Schauspielerisch und gestalterisch reife Leistung

Nach «Aladin» 1992, «Prinzässin Tuusigschön» 1993, «Der Froschkönig» 1995, «Der goldene Brunnen» 1997 und «Dornröschen» 1999, hat sich das bewährte Theaterensemble an den bezaubernden Stoff des «Schneewittchens» herangewagt. Das Märchen stammt aus der Sammlung der Gebrüder Grimm und wurde von Roland Simitz in die Bühnenfassung gebracht. Wie Mitinitiant und Schauspieler Hansruedi Kaiser mitteilt, sei es das erste Mal, dass diese Fassung in der Schweiz zur Aufführung gelangt. In Triengen hat man die gekürzte Fassung mit zehn Bildern gewählt, indem zwei Bilder vor geschlossenem Vorhang erzählt werden. Mit in die Handlung einbezogen werden natürlich die Kinder, das Publikum, in hohem Masse. Zum ursprünglichen Ablauf hat die Regisseurin Roswitha Willimann noch ein paar Tänze hinzugefügt, die sehr gut ins Geschehen einfliessen. Das Märchentheater hat sich den Zweijahresturnus zur Tradition gemacht und dabei festgestellt, dass unter den Zuschauern immer mehr als 50 Prozent Erwachsene sitzen.

Der Salon der Königin mit dem grossen Spiegel an der Wand ist höchst aufwändig gestaltet, mit viel Gemälden, Gold und üppig rotem Samt. Entsprechend urchig und schlicht nimmt sich die Waldlichtung aus, wo die Zwerge ihr Häuschen haben. Und bei dieser Szene fragt man sich, wie denn wohl das Tischchen mit den sieben Stühlchen und die sieben Bettchen dargestellt werden. Ganz einfach: Das Häuschen ist aus transparentem Material. Ist es im Hausinnern dunkel, sieht man die nackten Mauern mit den Fensterchen, wird das Haus aber von innen beleuchtet, sieht man durch die Mauern hindurch und kann dort die Handlung sehr gut mitverfolgen. Aufwändig sind auch die Kostüme, die Roben der Königin, das schneeweisse Kleid von Schneewittchen (Sophie Hodel) mit seinen rabenschwarzen Haaren, aber auch die Kleider des Hofstaates mit der Kammerzofe Fritzi (Prisca Portmann), dem Oberhofmeister Gimpel (Seppi Ineichen) und dem Hofjägermeister Kranich (Pius Berger). Wenn sich die Königin (Anna Hodel) in die Krämerin, Marktfrau oder Bäuerin verwandelt, wird sie von Vreni Hubmann dargestellt. Der Verwandlungsakt passiert verblüffend, schnell und präzise, hinter der schauerlich aussehenden grünen Giftküche, die mit Spinnweben behangen ist. Die sieben Zwerge unterscheiden sich durch unterschiedliche Grösse und ausgezeichnete Arbeit des Maskenbildners, Chnorzli, der Chef der Zwerge (Hansruedi Kaiser), Zwerg Lufti (Marusca Beck), Purzel (Werni Frey), Puck (Erich Portmann), Schnurz (Petra Kaiser), Naseweis (Yves Frey) und Strizzi (Miriam Ineichen). Eine besonders «gfürchige» Rolle spielt der Spiegelgeist (Urs Wolf).
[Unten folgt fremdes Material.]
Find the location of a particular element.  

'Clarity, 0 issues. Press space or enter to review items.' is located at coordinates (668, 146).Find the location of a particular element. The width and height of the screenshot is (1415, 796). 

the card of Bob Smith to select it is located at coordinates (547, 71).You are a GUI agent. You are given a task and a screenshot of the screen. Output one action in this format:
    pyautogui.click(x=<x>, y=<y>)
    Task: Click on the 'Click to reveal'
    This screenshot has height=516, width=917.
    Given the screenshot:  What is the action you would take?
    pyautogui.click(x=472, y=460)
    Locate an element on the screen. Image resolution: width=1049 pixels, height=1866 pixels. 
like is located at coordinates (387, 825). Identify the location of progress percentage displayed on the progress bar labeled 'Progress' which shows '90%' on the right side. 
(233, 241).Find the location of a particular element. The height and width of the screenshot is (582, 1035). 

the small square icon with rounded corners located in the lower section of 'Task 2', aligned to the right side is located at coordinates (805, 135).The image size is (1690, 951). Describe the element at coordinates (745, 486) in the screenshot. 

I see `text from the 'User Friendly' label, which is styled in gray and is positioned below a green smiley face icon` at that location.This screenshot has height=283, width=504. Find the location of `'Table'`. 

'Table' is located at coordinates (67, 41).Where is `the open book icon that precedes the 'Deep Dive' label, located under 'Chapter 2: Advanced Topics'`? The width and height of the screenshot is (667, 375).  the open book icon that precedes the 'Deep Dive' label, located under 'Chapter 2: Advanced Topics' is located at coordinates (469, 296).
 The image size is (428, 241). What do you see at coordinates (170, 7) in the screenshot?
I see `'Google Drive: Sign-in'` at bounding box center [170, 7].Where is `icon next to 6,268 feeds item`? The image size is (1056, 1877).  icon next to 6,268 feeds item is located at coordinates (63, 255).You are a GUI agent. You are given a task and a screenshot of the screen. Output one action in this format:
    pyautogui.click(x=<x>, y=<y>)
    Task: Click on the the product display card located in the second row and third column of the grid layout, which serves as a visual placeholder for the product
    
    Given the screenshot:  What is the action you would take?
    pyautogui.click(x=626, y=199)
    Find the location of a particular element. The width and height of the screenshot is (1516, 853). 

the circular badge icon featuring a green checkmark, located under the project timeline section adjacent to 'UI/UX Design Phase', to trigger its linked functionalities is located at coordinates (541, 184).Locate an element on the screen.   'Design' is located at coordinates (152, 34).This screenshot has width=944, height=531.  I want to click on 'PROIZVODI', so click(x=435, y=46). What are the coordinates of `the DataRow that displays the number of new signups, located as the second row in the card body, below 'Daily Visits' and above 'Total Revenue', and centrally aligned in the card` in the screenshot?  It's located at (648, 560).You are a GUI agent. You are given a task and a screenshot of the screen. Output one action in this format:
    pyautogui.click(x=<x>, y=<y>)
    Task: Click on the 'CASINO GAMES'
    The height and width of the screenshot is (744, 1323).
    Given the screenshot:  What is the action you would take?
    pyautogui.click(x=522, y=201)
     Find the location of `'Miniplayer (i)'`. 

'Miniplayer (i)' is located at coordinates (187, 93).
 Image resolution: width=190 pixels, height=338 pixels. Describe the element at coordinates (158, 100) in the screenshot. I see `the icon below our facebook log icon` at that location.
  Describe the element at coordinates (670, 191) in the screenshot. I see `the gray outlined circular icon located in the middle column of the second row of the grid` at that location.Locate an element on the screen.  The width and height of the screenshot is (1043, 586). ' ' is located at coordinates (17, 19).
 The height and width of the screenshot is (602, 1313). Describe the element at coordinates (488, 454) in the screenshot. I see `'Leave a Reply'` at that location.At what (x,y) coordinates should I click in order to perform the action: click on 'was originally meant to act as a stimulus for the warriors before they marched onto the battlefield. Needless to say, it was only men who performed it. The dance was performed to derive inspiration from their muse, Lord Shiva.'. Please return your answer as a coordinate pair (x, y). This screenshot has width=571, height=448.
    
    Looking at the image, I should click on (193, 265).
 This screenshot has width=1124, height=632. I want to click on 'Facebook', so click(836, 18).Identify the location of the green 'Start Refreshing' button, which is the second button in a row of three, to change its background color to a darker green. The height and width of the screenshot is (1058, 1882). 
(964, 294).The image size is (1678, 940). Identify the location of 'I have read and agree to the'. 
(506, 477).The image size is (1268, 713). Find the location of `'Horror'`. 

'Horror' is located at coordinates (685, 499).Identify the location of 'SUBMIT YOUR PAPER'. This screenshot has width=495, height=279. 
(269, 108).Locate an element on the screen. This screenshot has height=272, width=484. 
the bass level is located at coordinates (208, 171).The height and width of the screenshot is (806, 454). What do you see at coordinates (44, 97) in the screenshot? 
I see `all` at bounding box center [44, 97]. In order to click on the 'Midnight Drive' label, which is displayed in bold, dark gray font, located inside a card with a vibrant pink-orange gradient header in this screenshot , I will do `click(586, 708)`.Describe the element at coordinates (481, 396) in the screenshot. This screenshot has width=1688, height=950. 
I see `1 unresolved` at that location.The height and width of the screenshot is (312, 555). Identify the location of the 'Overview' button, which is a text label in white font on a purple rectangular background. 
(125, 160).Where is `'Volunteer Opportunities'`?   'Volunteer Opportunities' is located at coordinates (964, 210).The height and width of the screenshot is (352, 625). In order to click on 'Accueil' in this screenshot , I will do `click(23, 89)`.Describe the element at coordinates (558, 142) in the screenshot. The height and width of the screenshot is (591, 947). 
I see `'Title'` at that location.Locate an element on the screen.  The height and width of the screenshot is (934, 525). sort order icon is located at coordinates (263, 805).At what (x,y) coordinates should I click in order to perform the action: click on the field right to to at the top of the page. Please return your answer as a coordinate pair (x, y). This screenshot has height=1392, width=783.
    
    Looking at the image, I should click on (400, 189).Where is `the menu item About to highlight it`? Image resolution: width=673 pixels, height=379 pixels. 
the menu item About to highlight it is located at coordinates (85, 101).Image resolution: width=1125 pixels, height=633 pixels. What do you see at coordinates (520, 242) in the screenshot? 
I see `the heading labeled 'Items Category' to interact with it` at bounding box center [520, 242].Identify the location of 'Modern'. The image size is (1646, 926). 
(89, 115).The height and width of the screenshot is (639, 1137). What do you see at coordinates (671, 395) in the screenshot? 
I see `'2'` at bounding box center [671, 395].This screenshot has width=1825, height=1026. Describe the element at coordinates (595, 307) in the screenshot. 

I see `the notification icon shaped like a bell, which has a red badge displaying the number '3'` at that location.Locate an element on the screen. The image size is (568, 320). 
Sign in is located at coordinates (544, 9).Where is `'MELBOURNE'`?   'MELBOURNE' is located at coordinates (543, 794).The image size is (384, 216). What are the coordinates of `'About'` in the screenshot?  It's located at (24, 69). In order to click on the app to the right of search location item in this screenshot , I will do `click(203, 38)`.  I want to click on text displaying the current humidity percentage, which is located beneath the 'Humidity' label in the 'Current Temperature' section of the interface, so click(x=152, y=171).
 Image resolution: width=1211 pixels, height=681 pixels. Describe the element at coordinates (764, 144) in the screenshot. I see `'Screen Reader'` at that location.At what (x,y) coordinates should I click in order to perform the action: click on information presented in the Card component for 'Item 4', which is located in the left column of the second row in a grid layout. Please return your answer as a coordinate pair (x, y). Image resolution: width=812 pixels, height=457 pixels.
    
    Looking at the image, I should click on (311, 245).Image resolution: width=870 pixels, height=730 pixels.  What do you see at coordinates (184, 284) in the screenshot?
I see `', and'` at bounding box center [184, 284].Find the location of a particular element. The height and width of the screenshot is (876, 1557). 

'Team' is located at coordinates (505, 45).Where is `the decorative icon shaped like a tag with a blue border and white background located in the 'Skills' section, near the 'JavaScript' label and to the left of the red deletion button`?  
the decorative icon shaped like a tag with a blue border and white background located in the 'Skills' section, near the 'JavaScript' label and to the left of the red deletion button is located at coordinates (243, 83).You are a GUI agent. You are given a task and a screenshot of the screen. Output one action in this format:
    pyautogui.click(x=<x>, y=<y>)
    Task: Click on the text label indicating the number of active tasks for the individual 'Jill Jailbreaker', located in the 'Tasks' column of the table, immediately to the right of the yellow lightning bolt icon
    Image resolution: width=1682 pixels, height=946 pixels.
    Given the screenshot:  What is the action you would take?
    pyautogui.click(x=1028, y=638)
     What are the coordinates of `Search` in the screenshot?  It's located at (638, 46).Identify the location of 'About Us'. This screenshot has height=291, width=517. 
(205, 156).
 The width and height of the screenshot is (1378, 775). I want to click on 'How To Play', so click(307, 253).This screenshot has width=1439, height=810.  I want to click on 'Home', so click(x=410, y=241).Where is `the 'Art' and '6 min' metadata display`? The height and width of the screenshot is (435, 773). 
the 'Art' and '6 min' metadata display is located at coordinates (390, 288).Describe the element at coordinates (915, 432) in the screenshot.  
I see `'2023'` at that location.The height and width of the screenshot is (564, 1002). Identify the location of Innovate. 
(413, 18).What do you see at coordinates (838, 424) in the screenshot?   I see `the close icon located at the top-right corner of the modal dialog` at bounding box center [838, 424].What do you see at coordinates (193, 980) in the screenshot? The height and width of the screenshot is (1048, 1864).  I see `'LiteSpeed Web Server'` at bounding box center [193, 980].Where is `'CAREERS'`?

Eine hervorragende Rolle spielt Fritzi, die Kammerzofe der Königin. In ihrer schlichten Art macht sie ihre Sache ganz einfach zauberhaft. Ebenso der Oberhofmeister und der Hofjägermeister. Schneewittchen ist ein höchst liebenswertes Geschöpf und bringt dies auch bis zuletzt rüber, im Gegensatz zu ihrer Mutter, die die Gratwanderung zwischen schlangenhafter Scheinheiligkeit, echter Boshaftigkeit und geheuchelter Liebenswürdigkeit ausgezeichnet auslebt. Und diese Eigenschaften leben auch in der Krämerin, der Marktfrau und der Bäuerin weiter. Die Rollen der Zwerge sind ebenfalls sehr treffend besetzt. Dem Prinzen Danilo von Silberberg (Robi Lisebach), welcher schliesslich unheimliche Strapazen auf sich nahm, um sein Schneewittchen zu finden, hätte man ein bisschen mehr Leidenschaftlichkeit zugetraut. Alles in allem ist das Märchentheater in Triengen aber eine reife Leistung, die einen würdigen Platz in der Reihe der Aufführungen einnehmen wird.